■ **Task instructions**
Only the lines from the one holding "Given: Click the step" through the end of the records below are to be reproduced exactly, and pictures are to be omitted.

--- Provided records Enclosed Below ---

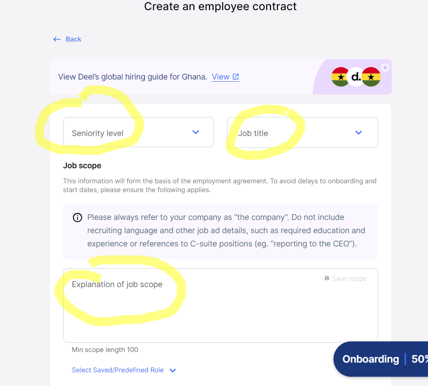Click the right Ghana flag icon
The width and height of the screenshot is (428, 386).
click(371, 77)
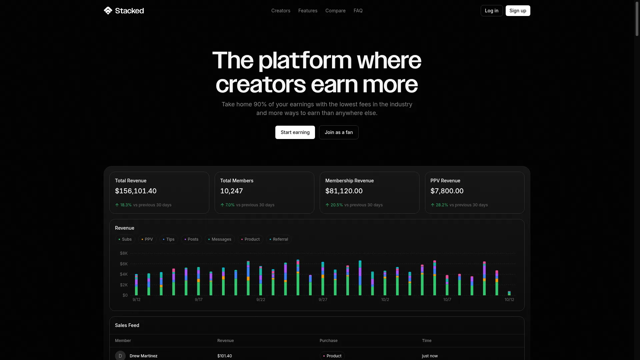Open the FAQ nav link
This screenshot has width=640, height=360.
point(358,11)
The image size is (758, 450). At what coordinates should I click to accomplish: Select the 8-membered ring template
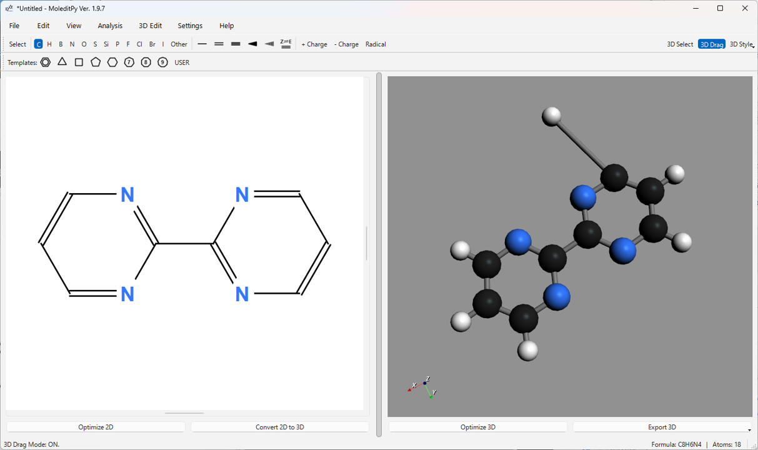(146, 63)
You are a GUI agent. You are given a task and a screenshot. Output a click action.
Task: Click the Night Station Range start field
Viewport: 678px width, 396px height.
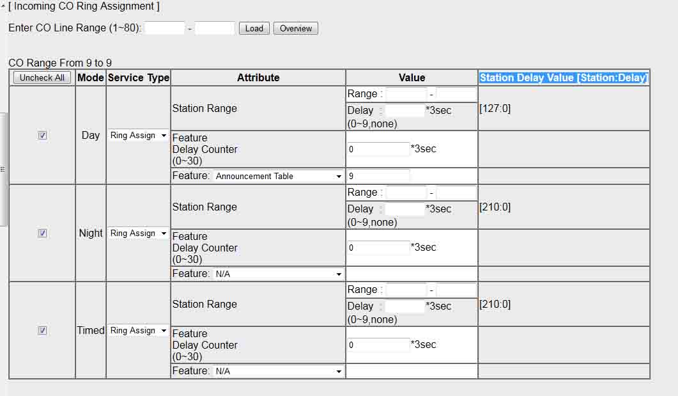(x=406, y=193)
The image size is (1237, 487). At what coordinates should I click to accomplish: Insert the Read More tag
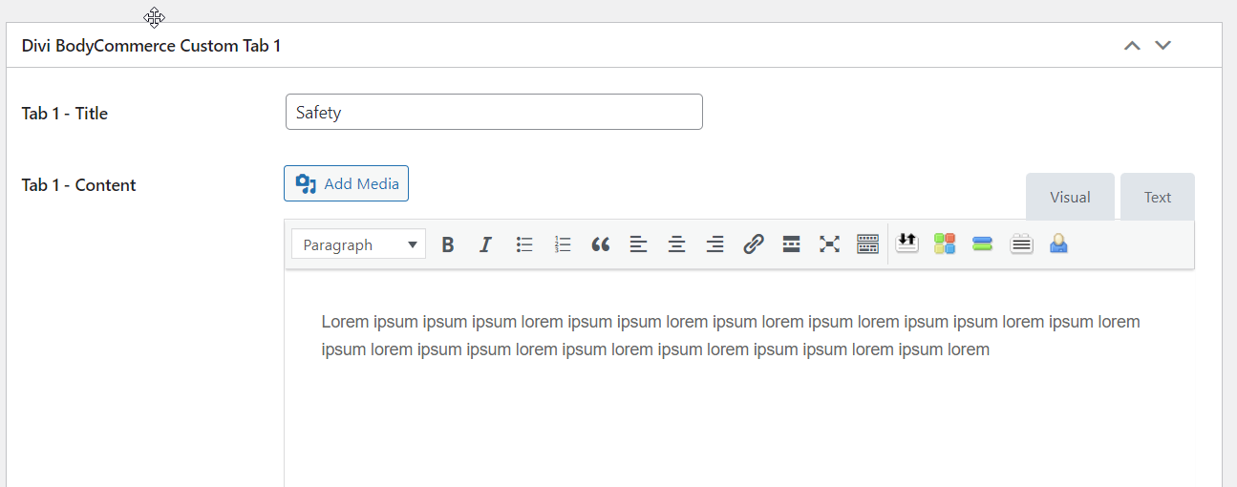pos(791,244)

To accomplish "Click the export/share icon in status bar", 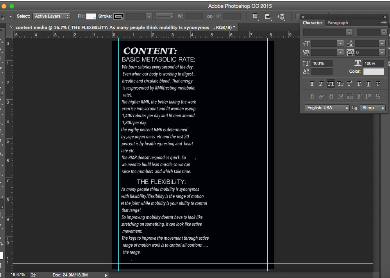I will 33,275.
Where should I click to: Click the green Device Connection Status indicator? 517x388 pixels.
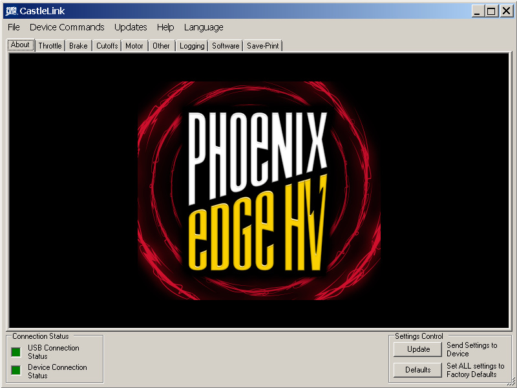[16, 371]
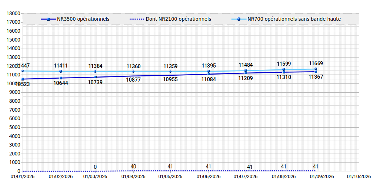Select the NR3500 marker labeled 11310
This screenshot has width=373, height=184.
(284, 72)
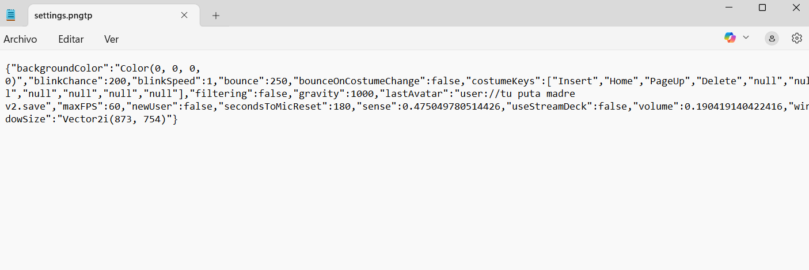Open Notepad settings gear
Screen dimensions: 809x270
tap(797, 38)

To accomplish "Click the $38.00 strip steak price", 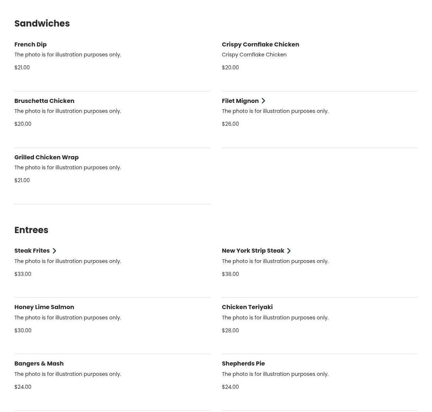I will coord(230,274).
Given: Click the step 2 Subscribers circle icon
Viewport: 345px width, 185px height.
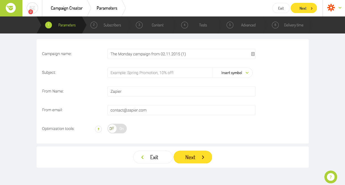Looking at the screenshot, I should [94, 25].
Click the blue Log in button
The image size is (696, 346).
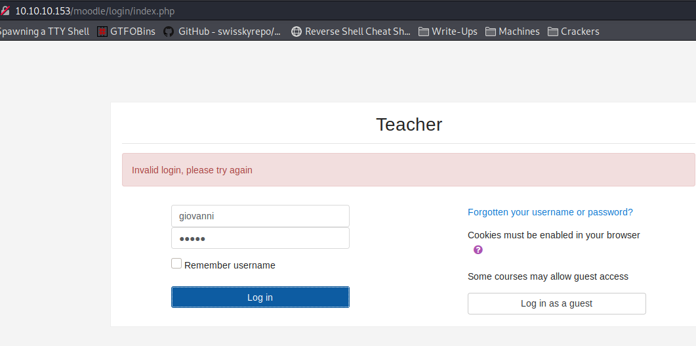pyautogui.click(x=260, y=297)
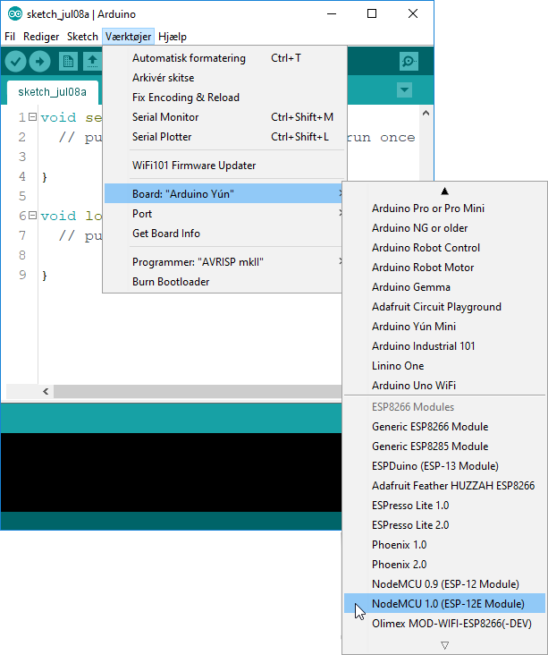Click the Upload arrow icon
Viewport: 548px width, 655px height.
click(x=39, y=61)
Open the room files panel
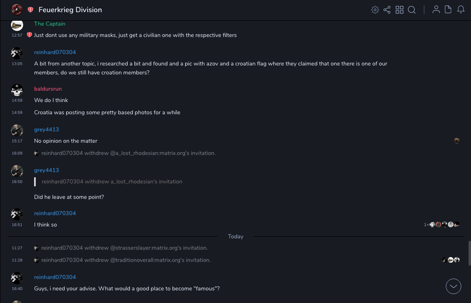 448,10
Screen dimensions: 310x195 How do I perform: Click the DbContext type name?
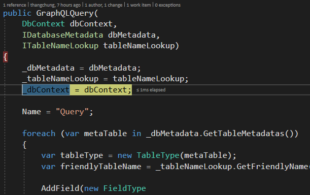[43, 24]
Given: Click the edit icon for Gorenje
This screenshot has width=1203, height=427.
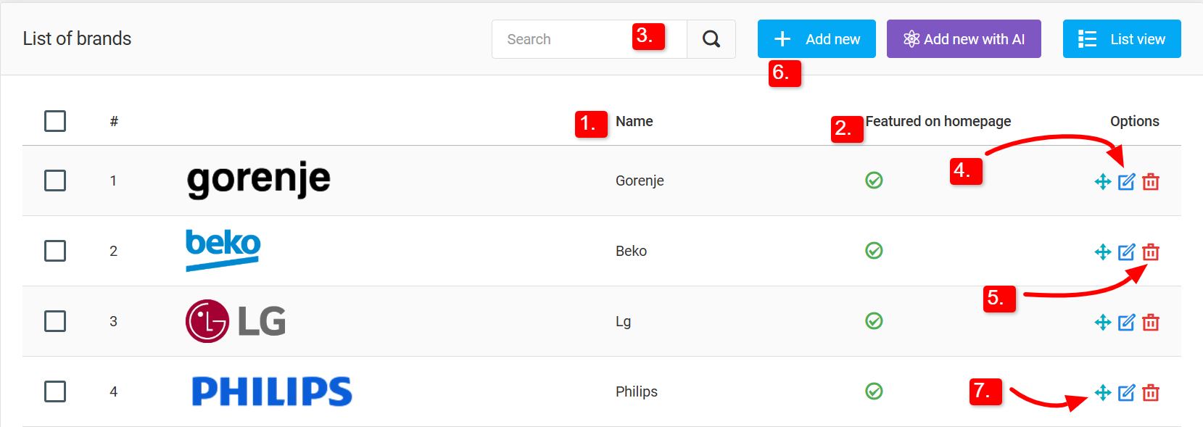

--- End of Enclosed Provided records ---

■ **Your response**
Given: Click the step 2 Subscribers circle icon
Viewport: 345px width, 185px height.
Looking at the screenshot, I should [94, 25].
Click the blue Log in button
The image size is (696, 346).
pyautogui.click(x=260, y=297)
Click the Upload arrow icon
Viewport: 548px width, 655px height.
click(x=39, y=61)
Open the room files panel
 448,10
Screen dimensions: 310x195 How do I perform: Click the DbContext type name?
[43, 24]
Given: Click the edit icon for Gorenje
This screenshot has width=1203, height=427.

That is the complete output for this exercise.